Another issue is the preemption mechanism, which continues to give us
endless pain. In theory, it's probably impossible to handle preemption
100% correctly and race-condition free, unless _every_ API user in the
same process uses a central, shared mutex to protect every vdpau API
call. Otherwise, it could happen that one thread recovering from
preemption allocates a vdpau object, and then another thread (which
hasn't recovered yet) happens to free the object for some reason. This
is because objects are referenced by integer IDs, and vdpau will reuse
IDs invalidated by preemption after preemption.
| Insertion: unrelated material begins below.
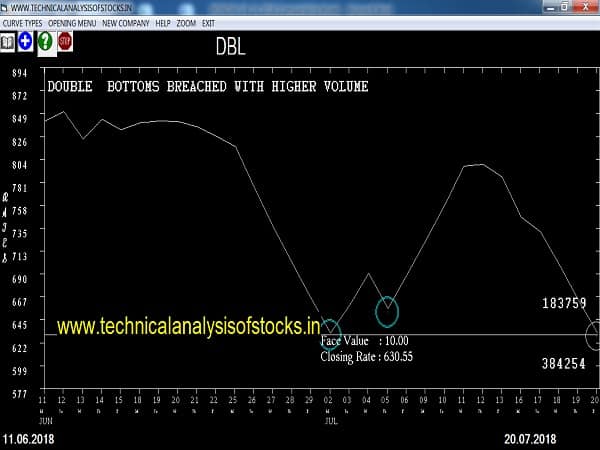Click the circled second bottom near 05 July
Image resolution: width=600 pixels, height=450 pixels.
tap(387, 312)
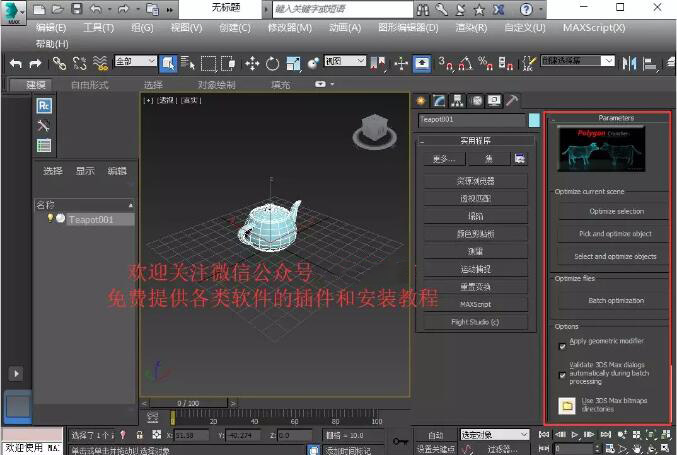
Task: Select the Move transform tool
Action: [252, 63]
Since this is unreasonable, we're as lazy as possible when it comes to
handling preemption. We don't do any locking around the mp_vdpau_ctx
fields that are normally immutable, and only can change when recovering
from preemption. In practice, this will work, because it doesn't matter
whether not-yet-recovered components use the old or new vdpau function
pointers or device ID. Code calls mp_vdpau_handle_preemption() anyway to
check for the preemption event and possibly to recover, and that
function acquires the lock protecting the preemption state.
Another possible source of potential grandiose fuckup is the fact that
the vdpau library is in fact only a tiny wrapper, and the real driver
lives in a shared object dlopen()ed by the wrapper. The wrapper also
calls dlclose() on the loaded shared object in some situations. One
possible danger is that failing to recreate a vdpau device could trigger
a dlclose() call, and that glibc might unload it. Currently, glibc
implements full unloading of shared objects on the last dlclose() call,
and if that happens, calls to function pointers pointing into the shared
object would obviously crash. Fortunately, it seems the existing vdpau
wrapper won't trigger this case and never unloads the driver once it's
successfully loaded.
To make it short, vdpau preemption opens up endless depths of WTFs.
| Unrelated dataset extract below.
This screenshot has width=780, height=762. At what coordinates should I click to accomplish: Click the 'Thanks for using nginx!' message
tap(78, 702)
Another issue is that any participating thread might do the preemption
recovery (whichever comes first). This is easier to implement. The
implication is that we need threadsafe xlib. We just hope and pray that
this will actually work. This also means that once vdpau code is
actually involved in a multithreaded scenario, we have to add
XInitThreads() to the X11 code.
Diffstat (limited to 'video/out/vo_lavc.c')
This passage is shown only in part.